Digital Fragments 420, a work-in-progress, draws on an unexpected source: The Women of Amphissa by Lawrence Alma-Tadema. I deliberately borrowed the palette from this late academic painting—ashen whites, rosy browns, steel blues—and re-injected it into a fully abstract composition.

A dynamic emerged early on: an almost organic void at the centre, around which the forms seem to drift or disintegrate. This visual hollow interests me — it acts as a counterpoint, a negation of the full.

Another phenomenon holds my attention: the bands of white at the bottom of the image. They play an ambiguous role — at times a plane of light, at other times a surface of rejection. Depending on the viewer’s gaze, they can shift toward an overexposed background, creating an unstable spatial illusion.

The more I look at this piece, the more I sense an underlying chaos. Nothing feels fully resolved. Fragmented forms orbit, hesitate, unravel. The white areas themselves seem poised to invade the space or withdraw abruptly. This tension feels essential. It also unexpectedly echoes specific passages in Borduas’ work, not as a quotation, but in the way white can act as a living, breathing material within the pictorial field.

Reflection in progress

This painting by Lawrence Alma-Tadema was not a direct reference when I began this fragment. However, it resurfaced during a recent reading, and I found myself drawn back to its textures — the veils, the fabrics, the skin rendered with such precision. I wondered whether these tactile qualities might serve as a starting point for an abstract exploration.

I must also admit: the technical mastery of Alma-Tadema remains impressive. Yet my intent was not to replicate or quote. Rather, I sought to transpose the sensory density of those textures — their softness, their layered presence — into a new visual language. Through this fragment, I am testing how much of that material resonance can survive when the figurative scaffolding is removed.

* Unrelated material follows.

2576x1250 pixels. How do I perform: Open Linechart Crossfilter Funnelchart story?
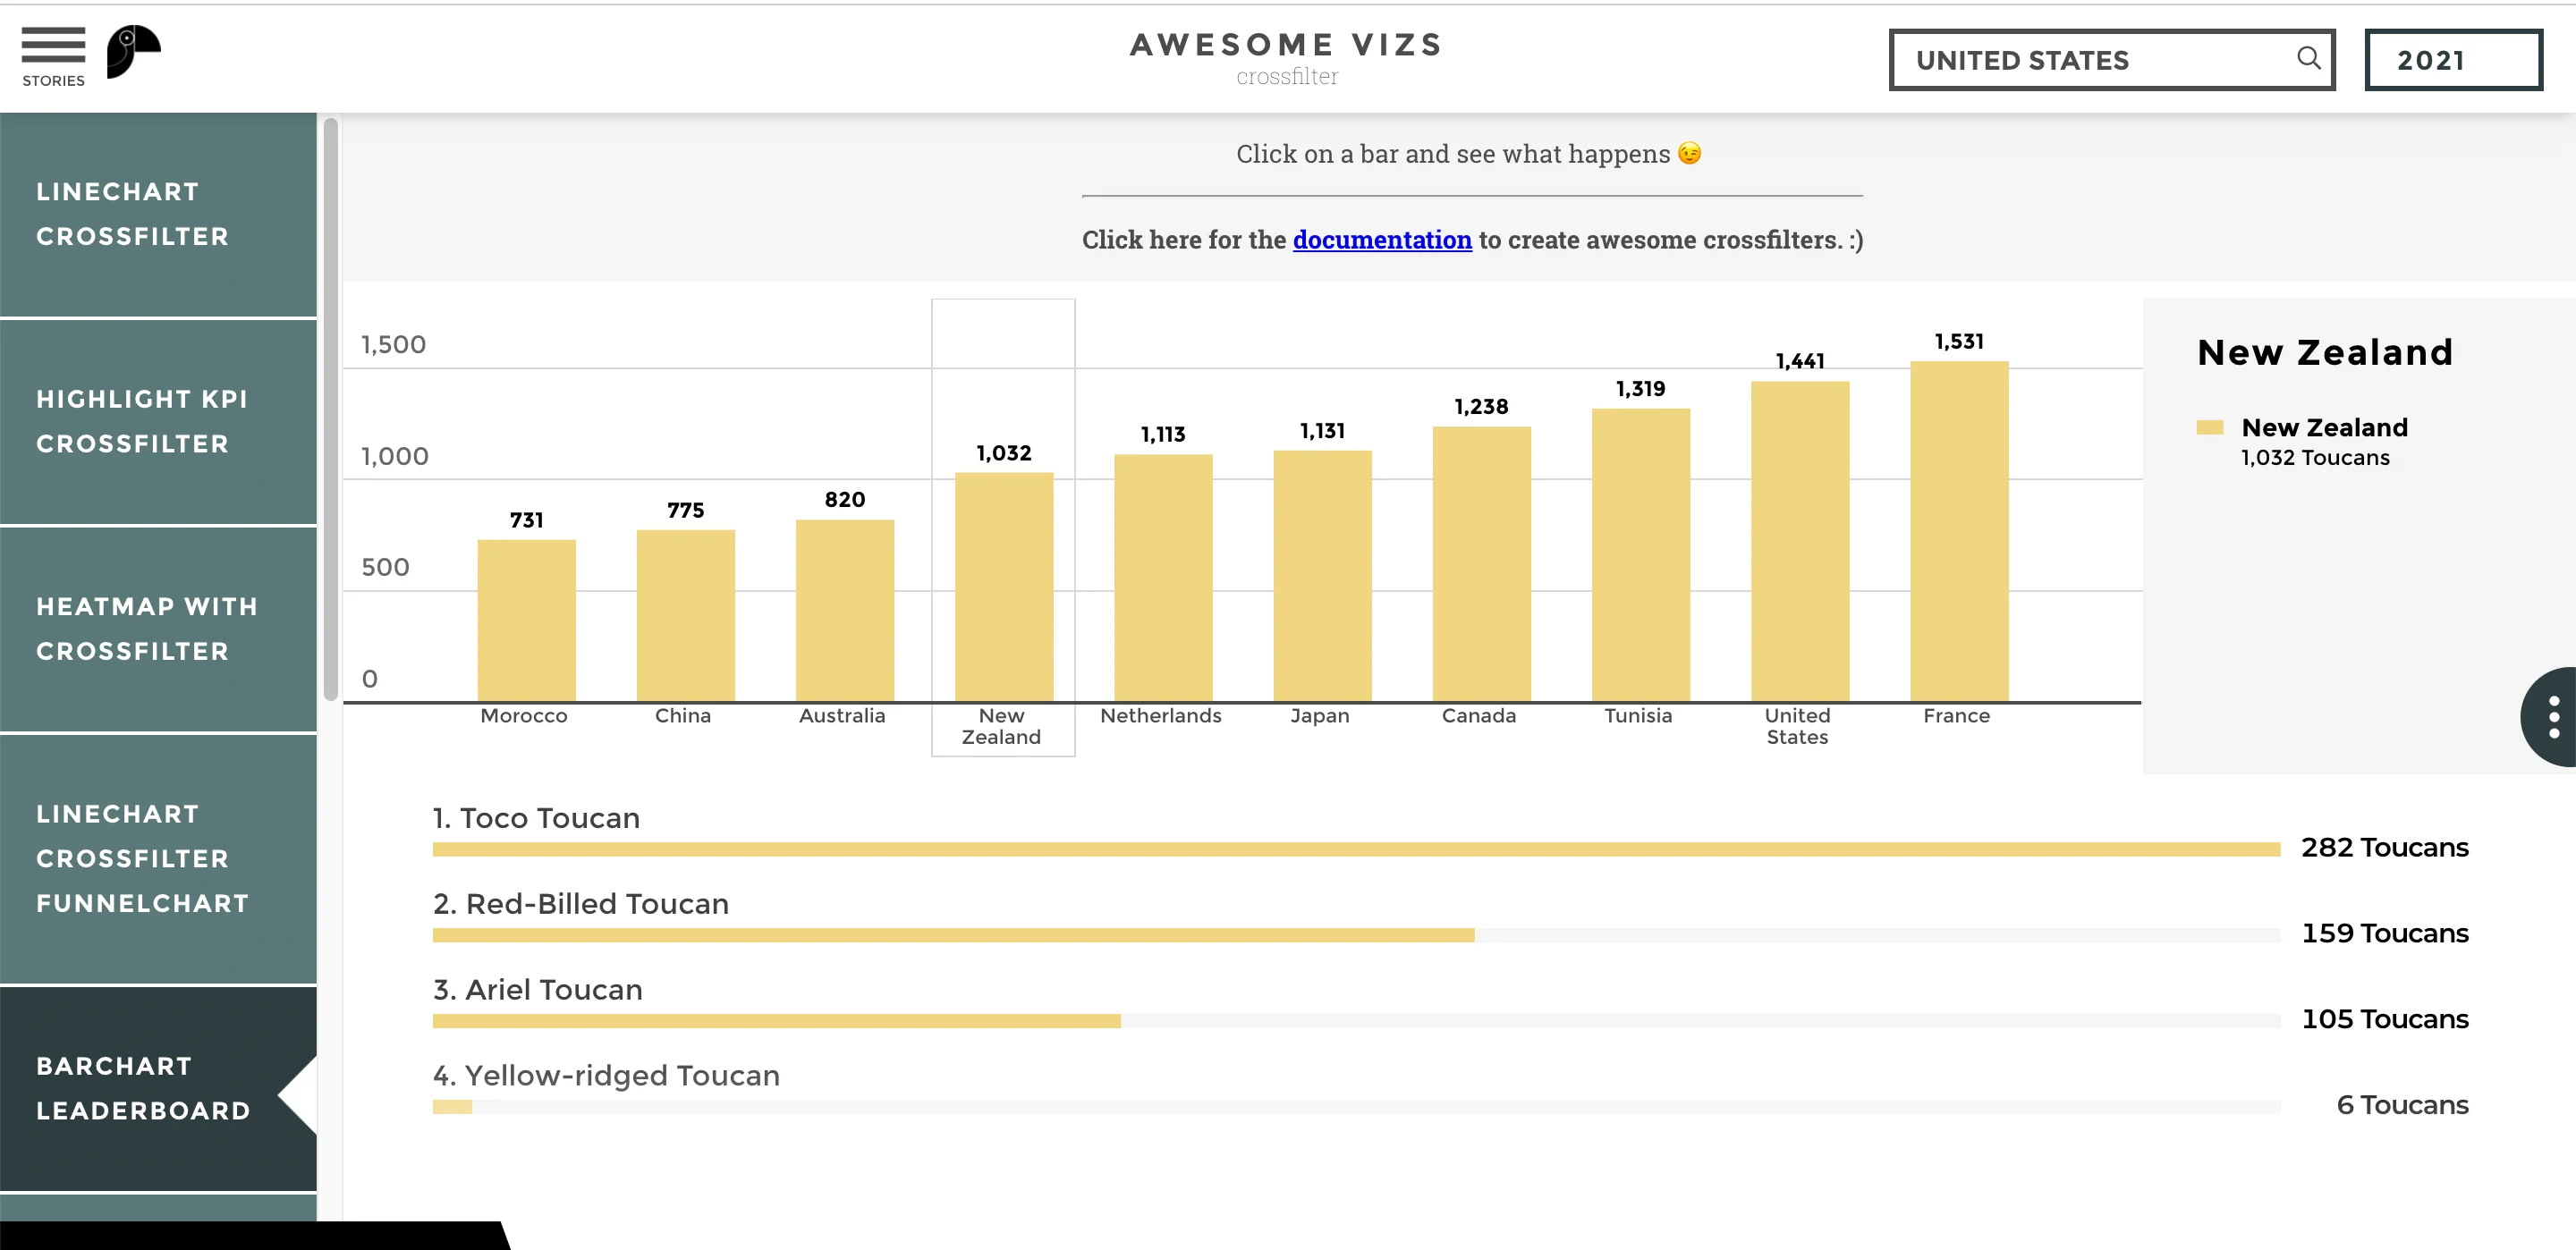(158, 858)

The white already speaks to you — listen to what it refuses, and to what it offers. It is neither background nor form: it is a threshold. If it repels, let it repel fully. If it draws in, let it draw in. The central void, the underlying chaos, the bands of white — all these are part of the same inverted breath. Let the instability breathe. Borduas is not a model, but a reminder that chaos itself can be a material.